Korstick adheres to score accuracy as much as possible, believing that Debussy meant what he put down on paper. Whether or not the composer played these works that way, we’ll never know; he did not record the Études, but there is a Debussy recording of D’un cahier esquisses available on Pieran 0001 that is almost identical to what Korstick gives us here—minus a few moments of (unwritten) rubato. Moreover, as indicated in the liner notes, the first book of the études are indeed mostly finger exercises. It is only in the second book that he expanded his vocabulary to include more interesting compositional structures, such as the highly imaginative “Pour les sonorités opposées (For opposing sonorities),” which sounds like it might be stuffy and dry but is one of Debussy’s most atmospheric compositions. The last étude in Book I is as technically difficult as anything written by Liszt and nearly as difficult as Alkan, but then again, so is the first étude of Book II, “Pour les d’egrés chromatiques.” The important thing, to me, is that in all his other recordings of other composers’ music, including his superb series of Koechlin’s music, Korstick immerses himself completely in the score. It’s as if each note and phrase have become part of his own DNA, yet the genetic programming does not produce a mechanical result. Rather, his Debussy is as alive and vibrant as his Koechlin, Mussorgsky, and Beethoven. Korstick is truly a chameleon of the keyboard, one of the greatest of living pianists and one able to convince you that everything he does is right.
I can’t recall ever having heard the Étude retrouverée or Masques played more exquisitely than Korstick does here.
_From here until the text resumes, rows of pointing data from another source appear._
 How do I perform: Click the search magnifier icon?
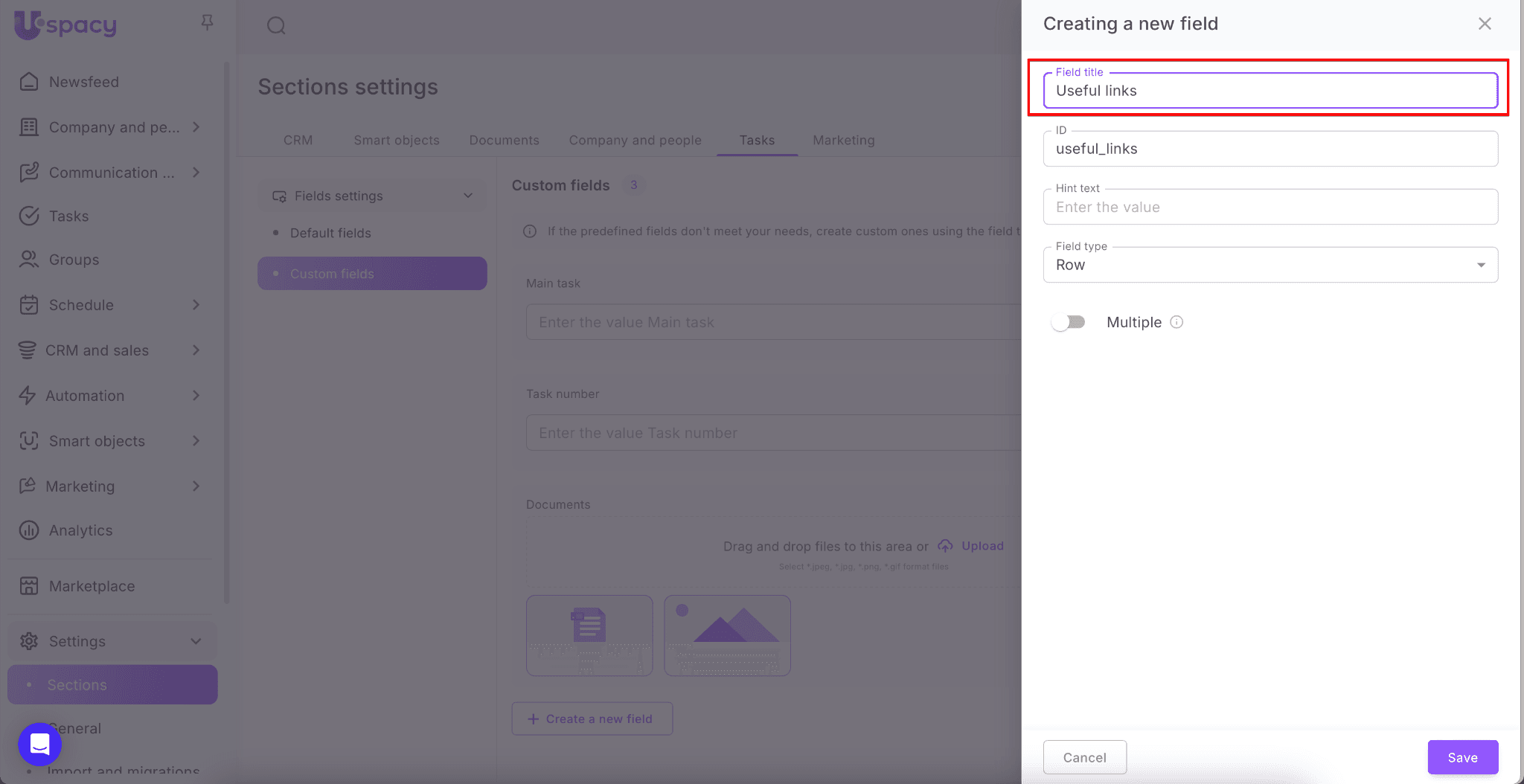tap(276, 26)
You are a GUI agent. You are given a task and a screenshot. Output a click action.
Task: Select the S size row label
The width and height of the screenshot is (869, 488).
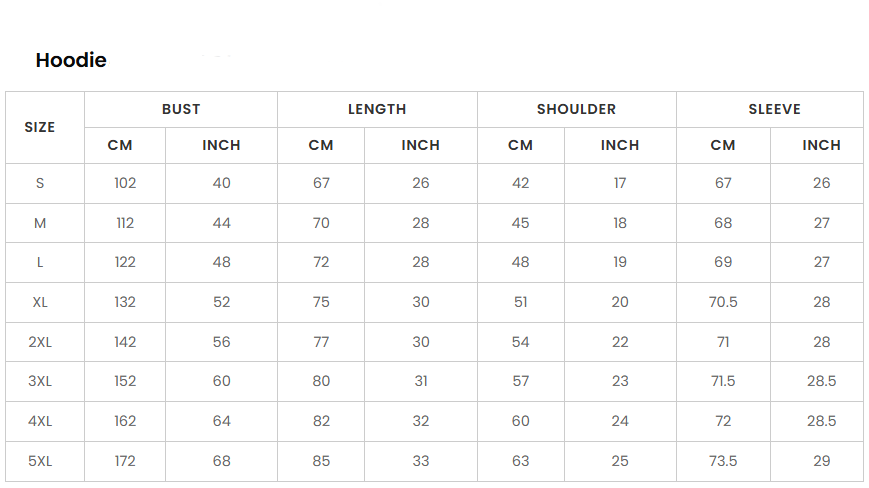click(40, 183)
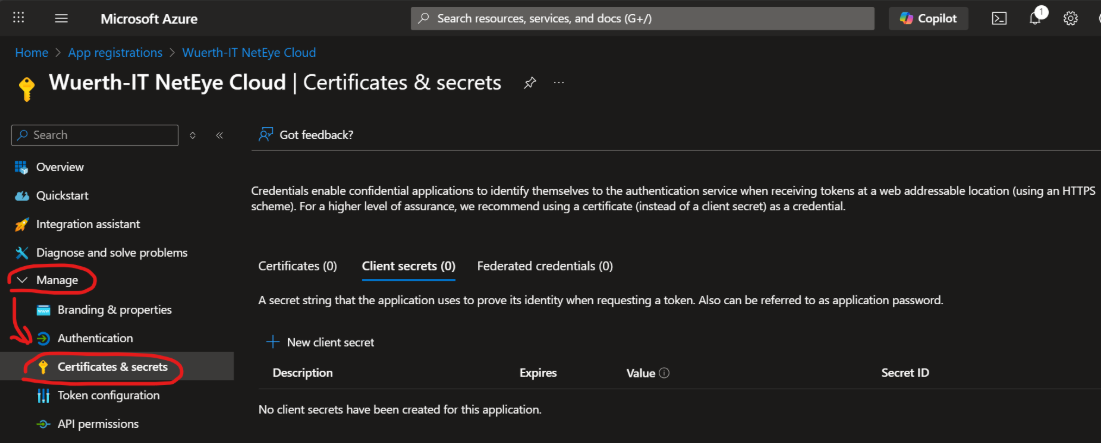Collapse the Manage section
The width and height of the screenshot is (1101, 443).
[22, 280]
He has surely worked on these scores until your listening experience comes close to what Debussy might have felt when he composed them. Of all the pieces presented here, only L’Isle joyeuse struck me as a bit prosaic in phrasing.
As a bonus track, available for download or streaming after the CD is released circa January 15, we have the piano reduction of his last ballet, Jeux. Debussy was, at this stage, very much under Stravinsky’s influence, and it shows in this complex piece, another work that many Debussy fans can take or leave. As musicologist Robert Orledge points out in the liner notes:
…his piano reduction of late 1912 represents what Debussy saw as the essential underlying musical argument within this complex creation…All that he heard in his head over and above what is in this reduction can be heard in the orchestral score, which means that the pianist should feel less responsibility to fit in the material on the extra staves that Debussy added in a smaller typeface.
Korstick’s performance, like the music itself, reveals a mixture of Debussy with several Stravinsky-isms. Moreover, like most of the Études, he again plays it in a wide-awake manner, leaving those who prefer the more opaque Debussy of La plus que lent or Clair de lune frowning in disappointment. But it is an extraordinary performance; in fact, I can honestly say that for the first time—having heard the orchestrated version at least a dozen times—I understand the structure better by listening to this performance. Korstick is not shy about playing the rhythms crisply, saving his moments of lingering for the rare soft passages such as those between the 11 and 12-minute mark, before the music again turns to a faster pace and more wide-awake style at 12:09.
Thus Korstick wraps up his Debussy journey, one as much a yardstick for future generations of pianists as his Beethoven sonatas. I cannot praise it highly enough.